[Mailman-Users] mhonarc/glimpse/wilma tips and tools

Todd Pfaff pfaff at edge.cis.mcmaster.ca
Wed Apr 5 05:07:58 CEST 2000


i've been successfully using mailman with mhonarc, glimpse and wilma for
searchable archives for some time now.  i've been meaning to send to the
list the details of how i did this and some useful tools but i've been
short on time lately.

i'll try to give a quick overview of what i do here, and maybe i can flesh
this out into a more useful howto as i see what kinds of questions/feedback
i get from others.  i've probably left out lots of little details here
so i'll try to answer any specific questions as time permits.

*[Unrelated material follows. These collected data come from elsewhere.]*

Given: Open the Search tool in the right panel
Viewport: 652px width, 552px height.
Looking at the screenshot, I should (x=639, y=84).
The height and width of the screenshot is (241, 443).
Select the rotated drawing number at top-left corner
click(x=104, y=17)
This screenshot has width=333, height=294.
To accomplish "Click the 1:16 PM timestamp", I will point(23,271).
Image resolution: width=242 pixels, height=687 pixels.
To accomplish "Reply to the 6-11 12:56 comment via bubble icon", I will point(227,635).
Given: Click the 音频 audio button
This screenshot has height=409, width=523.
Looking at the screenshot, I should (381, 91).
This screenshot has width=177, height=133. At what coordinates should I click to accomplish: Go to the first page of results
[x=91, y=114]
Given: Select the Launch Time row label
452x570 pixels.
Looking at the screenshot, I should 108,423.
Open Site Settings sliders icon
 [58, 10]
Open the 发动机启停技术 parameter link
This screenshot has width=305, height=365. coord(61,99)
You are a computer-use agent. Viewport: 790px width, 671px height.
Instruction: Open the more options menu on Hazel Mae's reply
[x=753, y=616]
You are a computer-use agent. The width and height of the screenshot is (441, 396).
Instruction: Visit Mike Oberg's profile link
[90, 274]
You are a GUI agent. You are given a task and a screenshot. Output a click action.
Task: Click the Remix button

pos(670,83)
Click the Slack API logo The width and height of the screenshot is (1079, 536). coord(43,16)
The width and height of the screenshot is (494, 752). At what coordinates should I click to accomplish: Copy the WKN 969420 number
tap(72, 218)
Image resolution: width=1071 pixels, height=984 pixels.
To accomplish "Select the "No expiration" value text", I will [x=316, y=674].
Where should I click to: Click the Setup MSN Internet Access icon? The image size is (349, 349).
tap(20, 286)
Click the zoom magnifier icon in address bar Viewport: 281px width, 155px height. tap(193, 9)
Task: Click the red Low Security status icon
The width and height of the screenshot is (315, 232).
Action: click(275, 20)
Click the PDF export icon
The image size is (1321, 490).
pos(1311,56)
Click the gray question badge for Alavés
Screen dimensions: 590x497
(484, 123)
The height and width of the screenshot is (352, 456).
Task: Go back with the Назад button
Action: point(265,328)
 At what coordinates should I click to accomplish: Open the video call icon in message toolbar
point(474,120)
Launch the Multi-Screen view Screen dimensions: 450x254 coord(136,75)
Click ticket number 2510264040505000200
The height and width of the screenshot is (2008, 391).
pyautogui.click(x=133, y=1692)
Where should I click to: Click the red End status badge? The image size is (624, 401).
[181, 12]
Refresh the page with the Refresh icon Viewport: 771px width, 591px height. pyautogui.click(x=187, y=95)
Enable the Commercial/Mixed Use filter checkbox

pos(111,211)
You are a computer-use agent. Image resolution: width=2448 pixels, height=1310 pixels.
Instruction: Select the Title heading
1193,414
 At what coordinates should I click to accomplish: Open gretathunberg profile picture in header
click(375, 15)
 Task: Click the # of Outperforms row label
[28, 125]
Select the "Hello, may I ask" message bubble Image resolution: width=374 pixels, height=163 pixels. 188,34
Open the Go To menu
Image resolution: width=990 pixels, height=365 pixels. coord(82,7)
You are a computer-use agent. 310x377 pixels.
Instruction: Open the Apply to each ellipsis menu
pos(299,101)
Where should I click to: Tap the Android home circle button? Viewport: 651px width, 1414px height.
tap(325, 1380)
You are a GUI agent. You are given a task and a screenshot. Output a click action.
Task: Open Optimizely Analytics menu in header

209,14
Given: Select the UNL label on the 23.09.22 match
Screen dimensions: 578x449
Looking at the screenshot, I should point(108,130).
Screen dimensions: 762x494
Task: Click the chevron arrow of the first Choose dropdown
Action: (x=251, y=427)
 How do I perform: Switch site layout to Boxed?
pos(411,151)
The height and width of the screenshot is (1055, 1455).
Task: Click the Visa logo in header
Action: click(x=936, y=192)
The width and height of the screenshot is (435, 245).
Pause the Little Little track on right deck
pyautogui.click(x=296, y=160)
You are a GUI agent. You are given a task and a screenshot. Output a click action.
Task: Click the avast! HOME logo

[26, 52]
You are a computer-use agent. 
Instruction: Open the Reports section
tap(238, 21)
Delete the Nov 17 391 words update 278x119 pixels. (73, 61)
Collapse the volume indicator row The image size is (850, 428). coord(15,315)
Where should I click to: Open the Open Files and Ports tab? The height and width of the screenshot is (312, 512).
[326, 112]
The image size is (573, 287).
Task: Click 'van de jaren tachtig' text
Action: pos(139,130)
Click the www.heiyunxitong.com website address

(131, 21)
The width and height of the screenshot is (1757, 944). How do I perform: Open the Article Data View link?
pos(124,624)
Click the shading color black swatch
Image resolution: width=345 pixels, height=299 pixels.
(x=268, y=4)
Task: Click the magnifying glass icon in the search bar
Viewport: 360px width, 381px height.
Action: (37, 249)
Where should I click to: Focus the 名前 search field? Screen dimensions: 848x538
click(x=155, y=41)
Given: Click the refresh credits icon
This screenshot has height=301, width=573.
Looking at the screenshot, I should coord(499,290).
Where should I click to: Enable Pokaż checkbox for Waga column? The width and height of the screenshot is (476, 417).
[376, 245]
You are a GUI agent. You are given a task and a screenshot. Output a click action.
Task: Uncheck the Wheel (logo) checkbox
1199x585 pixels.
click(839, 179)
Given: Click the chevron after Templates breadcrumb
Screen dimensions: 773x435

first of all, i create the directory structure:

~mailman/local/
~mailman/local/bin/
~mailman/local/bin/archive-update
~mailman/local/bin/wilma-list-mboxify
~mailman/local/bin/wilma-list-regen-html
~mailman/local/bin/wilma-list-setup
~mailman/local/bin/wilma-list-update
~mailman/local/src/
~mailman/local/glimpse/
~mailman/local/mhonarc/
~mailman/local/wilma/
~mailman/local/wilma/.glimpse_exclude
~mailman/local/wilma/.glimpse_filters
~mailman/local/wilma/wilma_template.cf
~mailman/local/wilma/wilma_template.rc

where i put all the local bits related to our mailman installation.
just a matter of personal taste, i know, but it makes it easy to find what
i'm looking for and to move to a different host.  all of the local
mailman tools i've written (for mhonarc, glimpse, wilma etc) rely somewhat
on this directory structure so you'll likely have to modify them for your
site unless you follow the same layout.

i've attached a bunch of scripts and config files which live under
~mailman/local on my system.

i'm tested all of this using the following environment:

Solaris 7
mailman-1.1
MHonArc-2.4.4
  http://www.oac.uci.edu/indiv/ehood/mhonarc.html
glimpse-4.12.5
  http://glimpse.cs.arizona.edu/
wilma-1.4
  ftp://ftp.hpc.uh.edu/pub/wilma/

in addition, to use the mboxify script, you'll need the formail program
that is part of the procmail package.  i'm using formail from procmail-3.10
which is 1994 vintage.

i'm running all of this on two mailman installations, one of which is serving
about 100 quite active lists.  these installations both use different mailman
home directories - one is /usr/local/mailman, the other is /home/mailman -
so everything was written with transportability in mind.  the ~mailman/local
directory is identical on both sites.

please read all the scripts closely so you're aware of what they're doing
before you run them.

wilma-list-mboxify can be a little confusing.  it uses formail to split
an mbox file into individual messages and then it is called recursively
from formail to process each message.

if you're using wilma, diff my wilma_template.* against the originals so
that you're aware of the changes i've made.  pay particular attention to
wilma-list-setup and how it edits these wilma/glimpse template files based
on the list name and other per-list or per-site variables.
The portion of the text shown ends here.